- INSTRUCTION -
Swap "Given:" for "Task:" throughout the items below, keeping all other text the same and omitting the pictures from your answer.

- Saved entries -
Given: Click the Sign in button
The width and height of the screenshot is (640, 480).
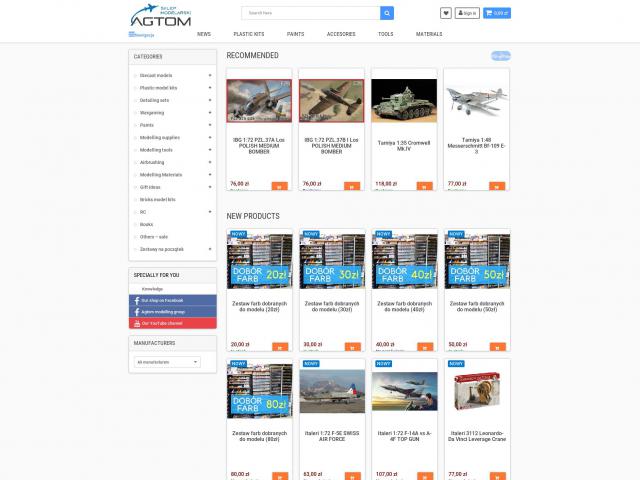Looking at the screenshot, I should point(467,13).
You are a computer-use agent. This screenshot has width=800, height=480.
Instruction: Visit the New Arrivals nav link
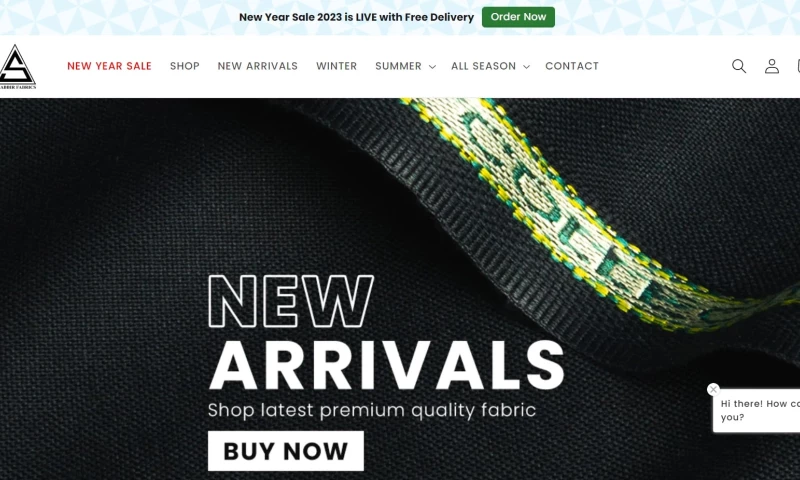pyautogui.click(x=258, y=66)
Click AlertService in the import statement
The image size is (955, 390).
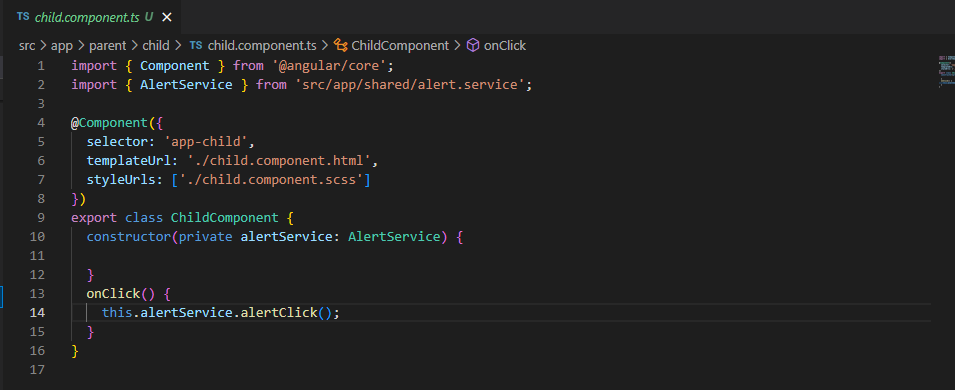(186, 85)
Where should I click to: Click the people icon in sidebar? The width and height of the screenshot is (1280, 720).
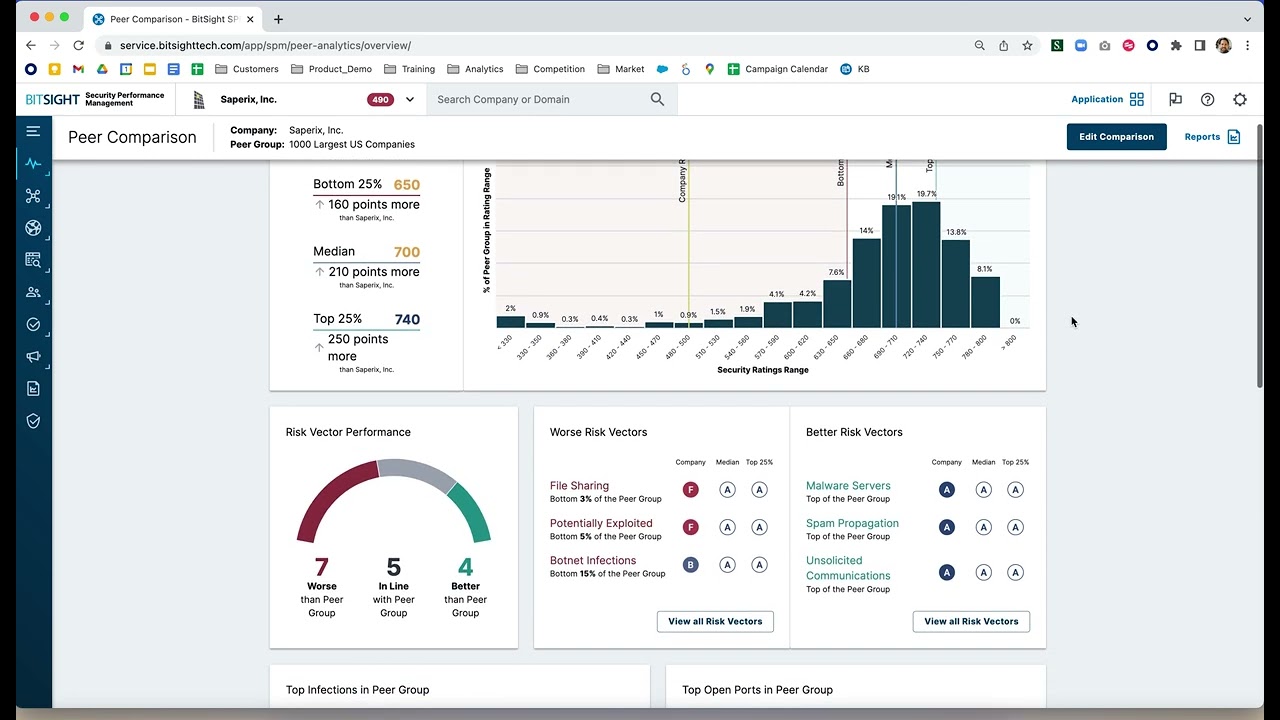click(x=33, y=292)
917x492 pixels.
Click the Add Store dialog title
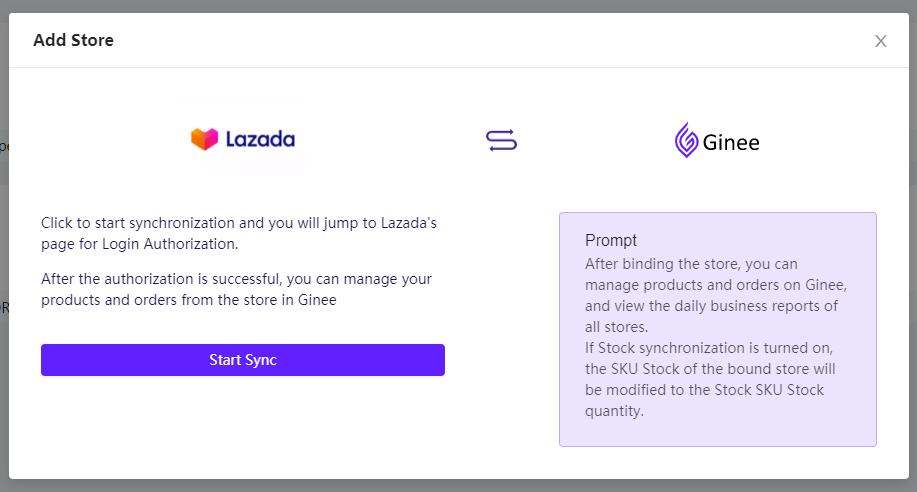click(x=74, y=40)
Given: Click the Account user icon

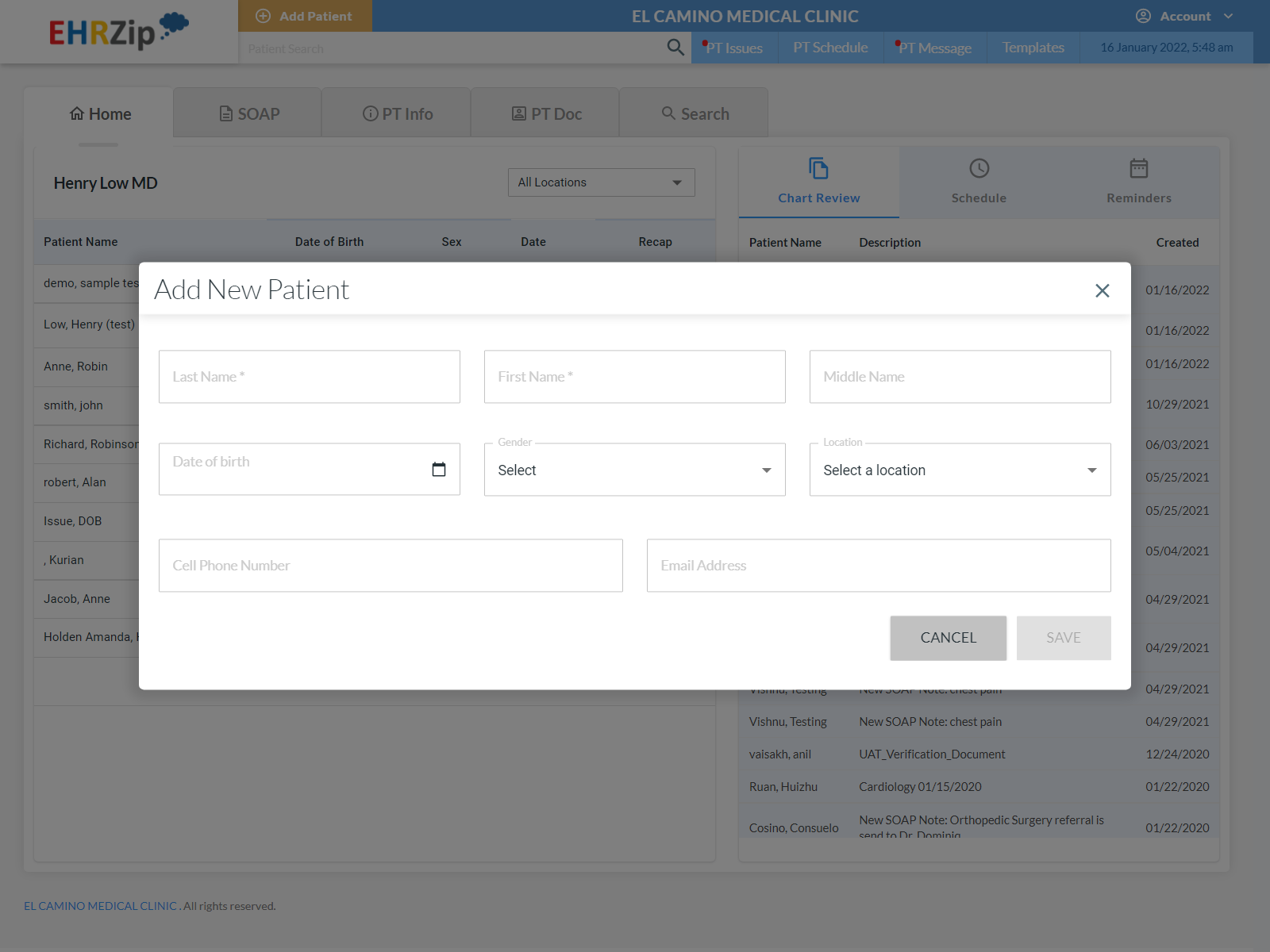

- TASK ANSWER -
Task: Click the Sign in button
The width and height of the screenshot is (640, 480).
Looking at the screenshot, I should point(467,13).
You are a computer-use agent. This screenshot has width=800, height=480.
Instruction: Visit the New Arrivals nav link
pyautogui.click(x=258, y=66)
Click AlertService in the import statement
The image size is (955, 390).
(186, 85)
Where should I click to: Click the people icon in sidebar? The width and height of the screenshot is (1280, 720).
click(x=33, y=292)
917x492 pixels.
Click the Add Store dialog title
click(x=74, y=40)
Task: Click the Account user icon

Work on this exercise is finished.